Grand Prix des Bibliothèques 2025

[Les bibliothécaires de l'année 2025] Françoise Rousseau-Hans, la négociatrice (4/5)

Françoise Rousseau-Hans - Photo Françoise Rousseau-Hans

[Les bibliothécaires de l'année 2025] Françoise Rousseau-Hans, la négociatrice (4/5)

Ils incarnent la diversité et le dynamisme du métier de bibliothécaire. La rédaction de Livres Hebdo a sélectionné cinq professionnels pour lesquels les lecteurs sont invités à voter jusqu’au 27 septembre. Quatrième portrait de la semaine : Françoise Rousseau-Hans, coordinatrice du consortium Couperin, fine observatrice de l’évolution des négociations avec les éditeurs de revues scientifiques.

J’achète l’article 1.5 €

Par Fanny Guyomard
Créé le 10.09.2025 à 15h03

Après son doctorat en biologie moléculaire, Françoise Rousseau-Hans a choisi la culture scientifique au sens large : la mettre à disposition en rédigeant des fiches et en gérant les abonnements aux articles auprès des éditeurs pour le compte des étudiants, chercheurs, professeurs du Commissariat à l’énergie atomique, où elle officie depuis plus de trente ans.
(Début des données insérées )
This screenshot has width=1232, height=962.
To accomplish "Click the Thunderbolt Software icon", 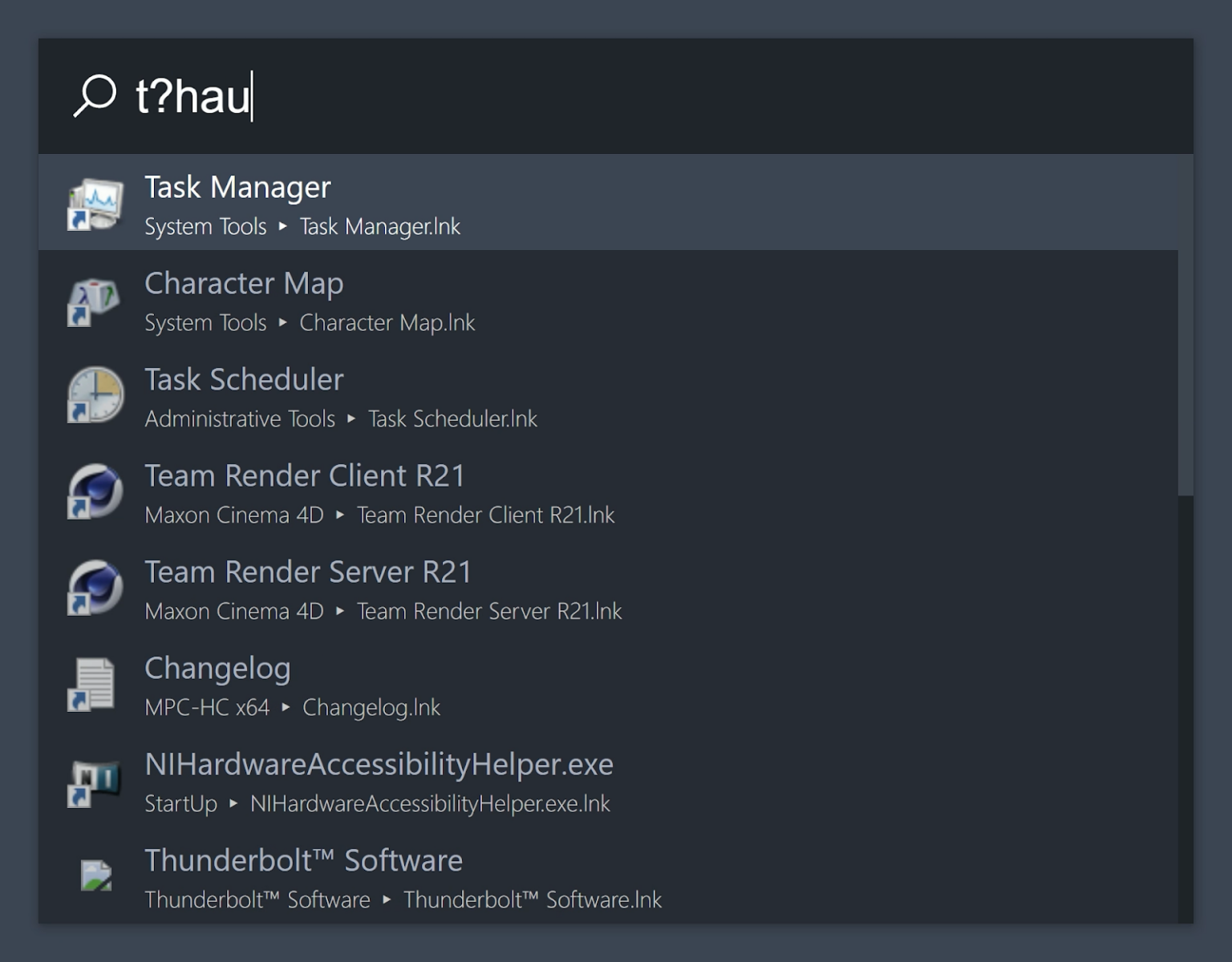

Un travail complété depuis dix ans par son implication dans Couperin, le consortium de bibliothèques de l’enseignement supérieur et de la recherche qui négocie chaque année environ 130 contrats avec les éditeurs. Les négociateurs sont des bibliothécaires volontaires, et Françoise Rousseau-Hans coordonne tout ce bataillon.


Elle se souvient de ce premier bras de fer avec les éditeurs : le passage des revues papier au dématérialisé. « Et je pense qu’on s’est bien fait rouler dans la farine ! Ils nous tenaient ce discours : si vous voulez des fichiers numériques, il nous faut plus d’argent temporairement pour numériser les anciennes publications », se remémore la négociatrice, en parallèle d’une autre bataille : l’arrivée de l’abonnement non plus titre par titre, mais à des collections de revues, « ce qui augmente l’offre documentaire mais ne permet plus de relier directement le vrai besoin à la dépense financière ».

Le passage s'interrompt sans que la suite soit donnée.